Al escuchar la canción, rociada de contagioso boogie-woogie, la gente se pensaba que era negro mientras que, con el sonido eufórico y abrasivo de su piano, hacía que una “serpiente reptase por los finos tobillos” de las chicas, tal y como lo describe Nick Tosches, quien afirma: “Las madres olfatearon su espantosa presencia entre la ropa sucia de sus hijas y los predicadores clamaron contra él y su canción pecaminosa”. Tan sólo Presley desprendía tanta descarga sexual, aunque The Killer infundía más miedo que ningún otro de su quinta, incluyendo a los pavos reales de Bo Diddley y Gene Vicent.
En el libro se cuenta cómo, enfadado por ser obligado a tocar antes que Chuck Berry, prendió fuego a su piano y, con el bidón de gasolina en la mano, gritó: “¡Chúpate esa negro!”. Demostraba que no era persona de medias tintas. En otra gira se fue con Johnny Cash y Carl Perkins y descubrió que el primero consumía pastillas y el segundo era alcohólico. Él dobló el exceso: terminó por engancharse a las cápsulas de bencedrina bañadas en whisky.

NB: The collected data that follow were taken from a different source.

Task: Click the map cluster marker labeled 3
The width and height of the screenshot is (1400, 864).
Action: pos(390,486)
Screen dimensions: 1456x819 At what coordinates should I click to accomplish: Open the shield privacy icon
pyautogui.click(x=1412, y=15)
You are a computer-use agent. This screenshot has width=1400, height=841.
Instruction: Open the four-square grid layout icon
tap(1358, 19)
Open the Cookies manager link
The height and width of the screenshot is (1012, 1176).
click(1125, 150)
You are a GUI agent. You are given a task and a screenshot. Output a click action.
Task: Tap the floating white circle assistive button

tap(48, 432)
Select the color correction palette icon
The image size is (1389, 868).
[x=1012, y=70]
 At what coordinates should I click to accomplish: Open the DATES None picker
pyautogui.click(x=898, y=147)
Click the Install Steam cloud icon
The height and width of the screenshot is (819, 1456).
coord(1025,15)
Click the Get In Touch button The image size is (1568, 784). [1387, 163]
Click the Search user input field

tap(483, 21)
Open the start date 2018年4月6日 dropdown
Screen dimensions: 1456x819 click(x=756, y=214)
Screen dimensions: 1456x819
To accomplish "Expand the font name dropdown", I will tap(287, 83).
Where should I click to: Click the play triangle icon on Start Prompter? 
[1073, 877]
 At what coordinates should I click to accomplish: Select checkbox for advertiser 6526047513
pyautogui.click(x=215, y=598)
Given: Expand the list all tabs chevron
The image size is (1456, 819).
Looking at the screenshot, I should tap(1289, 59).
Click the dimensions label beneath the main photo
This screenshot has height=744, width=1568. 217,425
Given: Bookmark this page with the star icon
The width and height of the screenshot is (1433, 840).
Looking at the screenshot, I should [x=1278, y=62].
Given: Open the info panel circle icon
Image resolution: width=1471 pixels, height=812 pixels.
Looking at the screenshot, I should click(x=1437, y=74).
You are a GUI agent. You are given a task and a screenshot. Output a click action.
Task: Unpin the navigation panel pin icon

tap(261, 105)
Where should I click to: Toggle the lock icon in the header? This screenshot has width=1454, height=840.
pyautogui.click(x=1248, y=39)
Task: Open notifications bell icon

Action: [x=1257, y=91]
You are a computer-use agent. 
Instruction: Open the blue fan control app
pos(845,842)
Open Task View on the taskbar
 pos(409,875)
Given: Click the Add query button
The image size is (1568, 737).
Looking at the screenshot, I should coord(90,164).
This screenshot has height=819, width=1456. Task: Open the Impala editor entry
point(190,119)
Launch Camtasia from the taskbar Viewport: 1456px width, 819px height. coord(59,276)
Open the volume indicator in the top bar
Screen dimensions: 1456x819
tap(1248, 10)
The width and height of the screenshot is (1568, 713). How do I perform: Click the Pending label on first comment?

Parecía destinado a ser la figura más grande del rock and roll originario por encima de sus problemas con las drogas y sus crisis espirituales, que le llevaron a dejar la música por intentar ser predicador. Pero su verdadera caída llegó cuando con 22 años se casó con su prima de 13 —una práctica, la de casarse siendo menor, común en regiones del sur—. A pesar de que Great Balls of Fire enloquecía a los jóvenes en 1958, hubo un boicot contra él, que terminó por hacerle mella. La fulgurante aparición de los Beatles y todos los rockeros que se habían amamantado con sus canciones y la de los demás pioneros acabó por apartarle del rock. A finales de los sesenta, se reconvirtió al country. Volvió a conseguir fama y prestigio. También volvió a encontrar cierto sosiego espiritual pese a sus problemas fiscales. En estos años le rinden homenajes. A fin de cuentas, para todos los que se han liberado con la música del demonio, es un predicador. Es el bendito pirómano del piano.